=== 読解文 ===

エネルギーと質量と森羅万象 ~「エネルギーがゼロ」「エネルギーを持つ」の意味とは
みなさんは宇宙が何からできているか、ご存じですか?宇宙といっても、宇宙空間だけでなく、太陽や地球や動物やウイルスなどを含む森羅万象のことです。
いま、森羅万象と書きましたが、物理学用語では「エネルギー」と言います。学校で運動エネルギー、位置エネルギーなど、いろいろな種類のエネルギーを習った覚えはありませんか?
ここで質問です。地面に落ちて静止したりんごはエネルギーを持っているでしょうか?
りんごは動いていないので、運動エネルギーはゼロですよね。また、地面は高さがゼロなので位置エネルギーもありませんよね。ということは、エネルギーはゼロなのでしょうか?
答えは否(いな)!実は、アインシュタインが発見した相対性理論では、静止していて、高さがゼロの物体にも「静止エネルギー」があるのです。アインシュタインが発見したのは、質量(いわゆる「重さ」と言い換えても構いません)とエネルギーが変換できるということです。
たとえば、ここに質量が1グラムの物体があるとしましょう。その質量が全部、エネルギーに変換されると、だいたい、100ワットの電球3万個を1年間、輝かせることができます。つまり、質量というのは「エネルギーの塊」のようなものなのです。
さて、森羅万象の話に戻りましょう。
森羅万象はエネルギーだと書きましたが、その意味は、「エネルギーがあるということが、そもそもこの世に『存在する』ということ」なのです。逆にいえば、エネルギーがゼロであれば「存在しない」ということになります。
- 注: アインシュタインの相対性理論には2種類あります。特殊相対性理論と一般相対性理論です。ここでのエネルギーと質量の変換は、1905年の特殊相対性理論の論文に書かれており、E=mc^2という数式で表されます。ちなみに、一般相対性理論は重力を扱える理論で、ブラックホールなどの研究で使われます。

=== 抽出項目 ===

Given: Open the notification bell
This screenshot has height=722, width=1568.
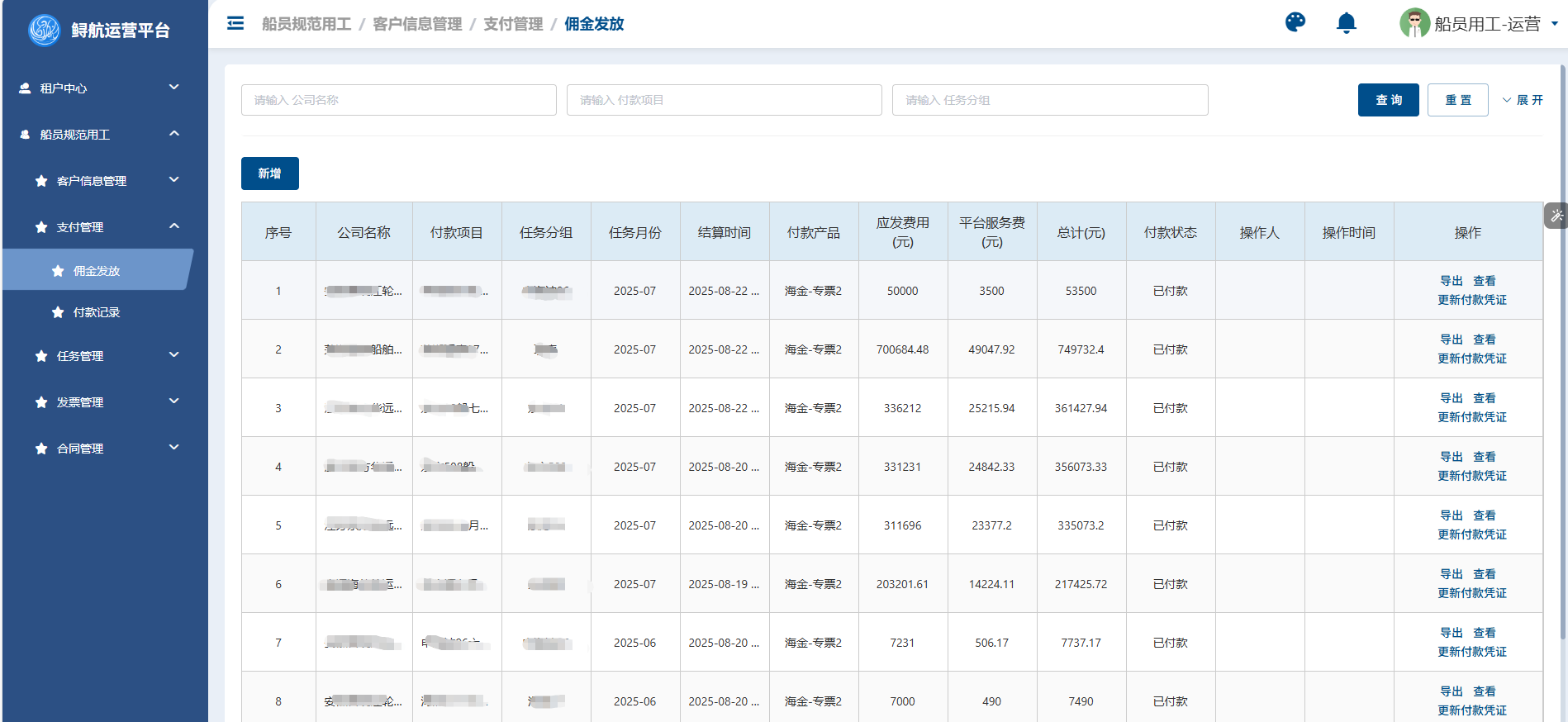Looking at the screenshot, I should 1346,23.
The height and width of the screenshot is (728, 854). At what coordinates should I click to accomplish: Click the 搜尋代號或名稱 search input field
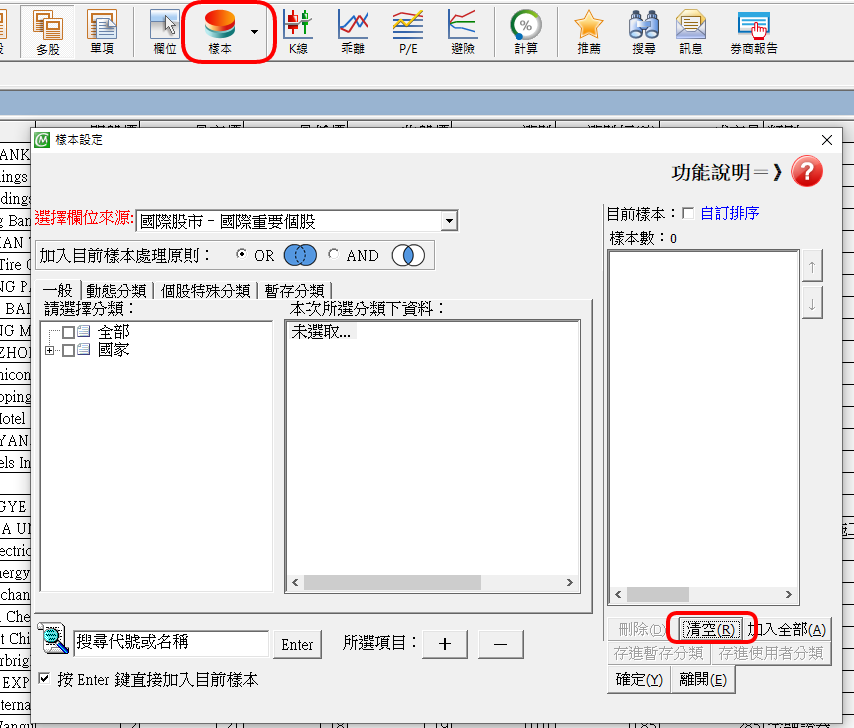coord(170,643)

===

**問題内容**
エネルギーと質量についての文章を、最後の文の後から書き継ぎなさい。 項目は別の出典から集めたものである。

**解答結果**
宇宙を構成するもの ~物質ではない、「見えない何か」が大部分⁉
さて、現代物理学では、素粒子の標準理論というものがあります。素粒子から原子ができて、原子から分子ができて、分子から太陽や地球や動物やウイルスなどができると考えられているのです。
次が素粒子の一覧表です。
森羅万象は、つまるところ、この一覧表にある素粒子からできていると言えそうです。
ところが、話はさほど単純ではないのです。最新の物理学と天文学の知見では、ふつうの物質、すなわち素粒子一覧表の素粒子たちは、宇宙のエネルギーのうち、たった5%を占めるに過ぎないからです。
つまり、私たちが日常生活で見ている物質は5%だけで、残りの95%は、見えない、未知のエネルギーなのです。未知なので、素粒子一覧表のようなものもわかっていません。
面白いことに、その95%の内訳は判明しています。27%が「ダークマター」(暗黒物質)で、68%が「ダークエネルギー」(暗黒エネルギー)と呼ばれています。「ダーク」というのは「光と反応しない」という意味で、ようするに光らないし、光を反射しないので、見えないということです。
見えないにもかかわらず、どうして、宇宙の組成の68%がダークエネルギーで、27%がダークマターであることがわかるのでしょうか?
- 注: 素粒子の一覧表は大きく2つに分かれています。まず、物質を作っているのがクオークや電子など。そして、物質同士をつなぐ「力」のもとになる素粒子があります。光子などです。ちなみに、ヒッグス粒子は、番外編とでも言いましょうか、素粒子に「質量」を与える役割を担った素粒子なのです。
未知の「見えない何か」を捉えるために ~銀河の回転、宇宙のシミュレーション、そして観測
まず、ダークエネルギーがあるらしい兆候ですが、遠くの銀河や超新星が、これまで考えられていたよりも速いペースで加速度的に遠ざかっていることが、天文観測からわかってきました。宇宙が、ビッグバンの勢いだけで膨張を続けているという仮定では説明できない「何か」があるというヒントです。
それは、どうやら、アインシュタインが「生涯で最大の過ち」として捨て去った、宇宙を加速膨張させるエネルギーもしくは、それに似た何からしいのです。
次に、ダークマターがあるらしい兆候は、たとえば銀河が回転による遠心力で吹っ飛ばずに、現在のような形に留まっていることです。銀河内にある星やブラックホールなどの質量だけでは、銀河はその形を保つことができません。つまり、銀河を今の形に固めている余分な重力があるはずで、それは銀河全体に存在し、もしも目に見えるのであれば、後光(ハロー)のように分布しているはずなのです。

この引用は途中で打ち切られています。